- **EXERCISE DESCRIPTION**
Your output should reproduce each entry exactly, with none of its pictures.
RECORDS PROVIDED START
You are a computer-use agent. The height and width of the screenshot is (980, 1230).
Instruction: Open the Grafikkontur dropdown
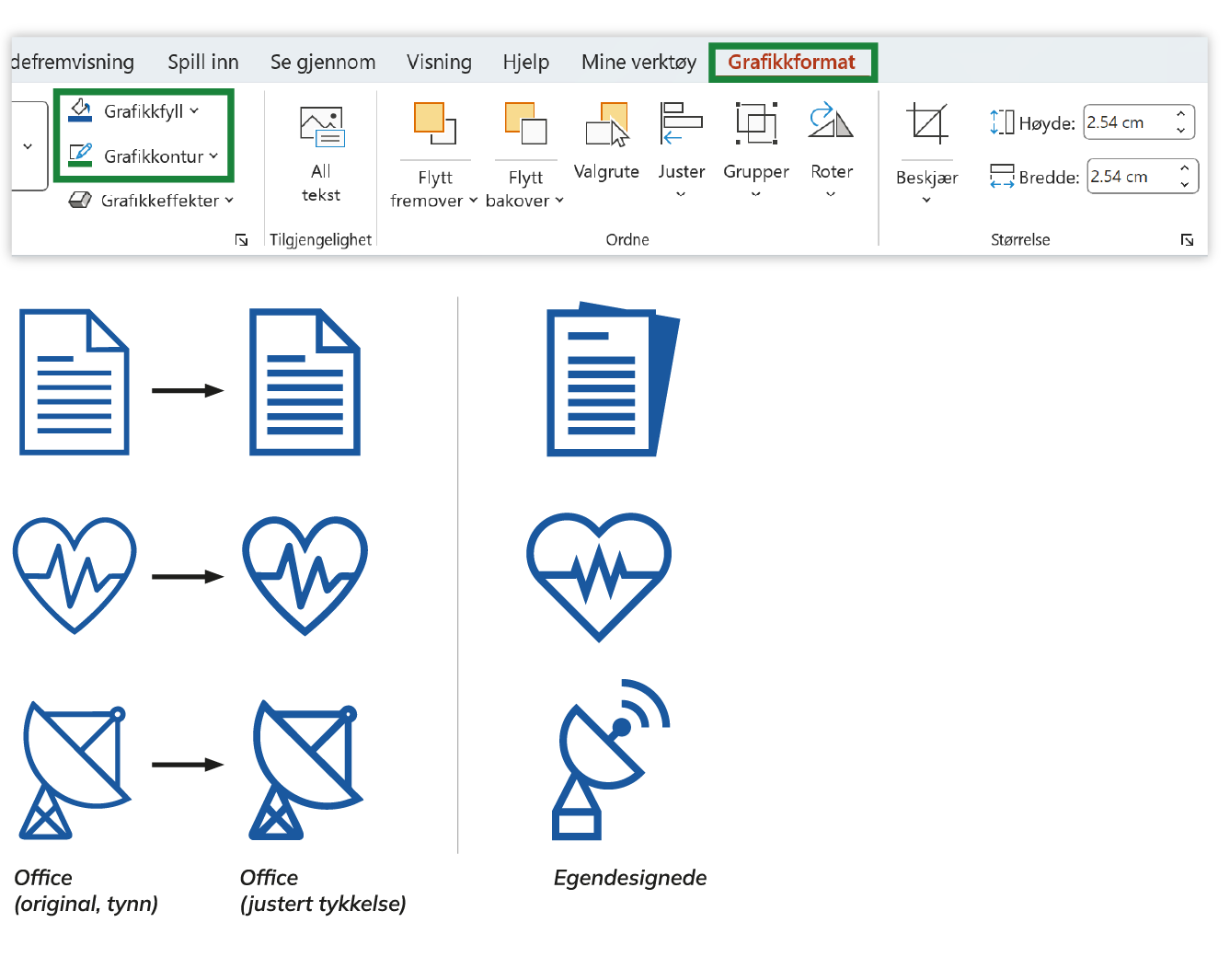coord(213,156)
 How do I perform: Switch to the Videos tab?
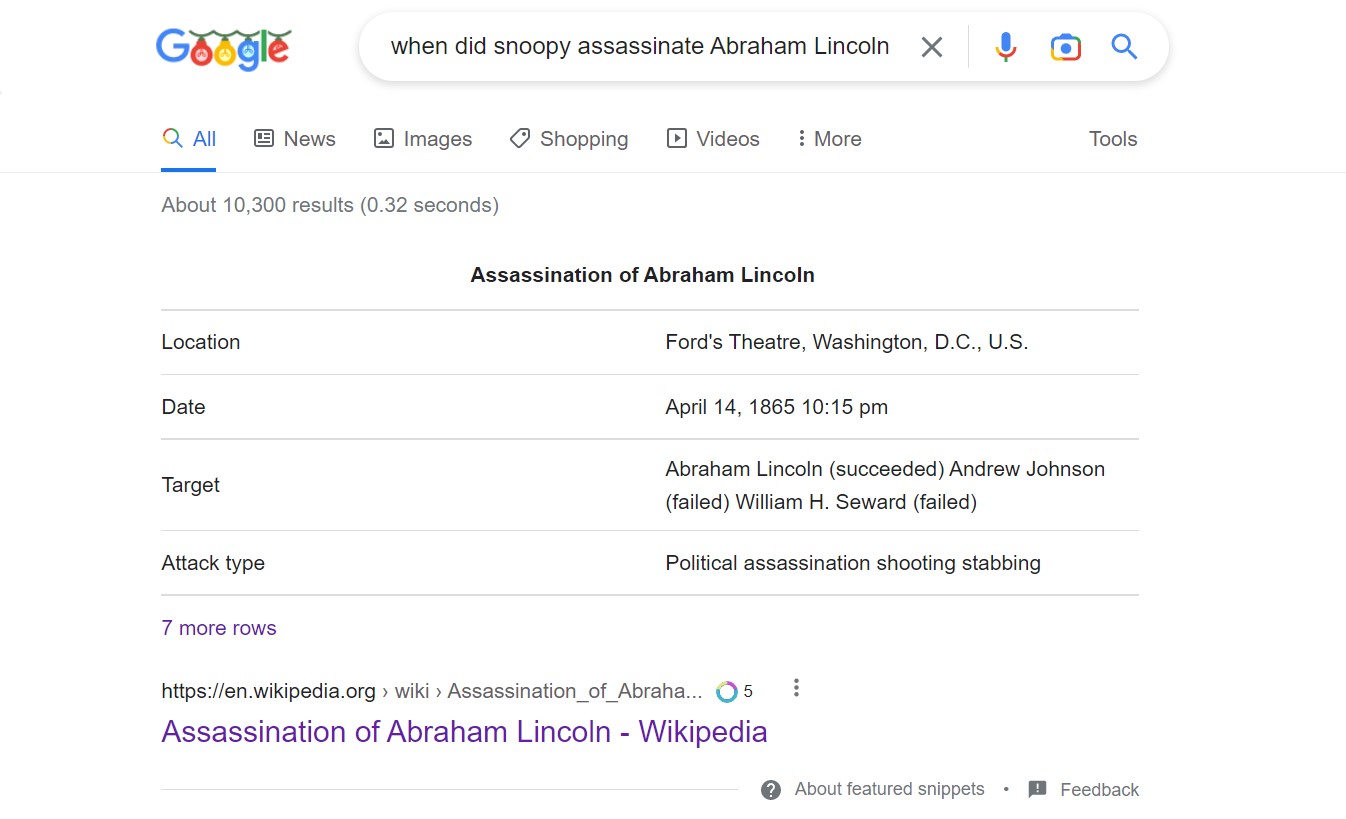click(714, 139)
RECORDS PROVIDED END
- **TASK OUTPUT**
You are a computer-use agent. The height and width of the screenshot is (980, 1230).
Instruction: Open the Grafikkontur dropdown
coord(213,156)
 How do I perform: Switch to the Videos tab?
click(714, 139)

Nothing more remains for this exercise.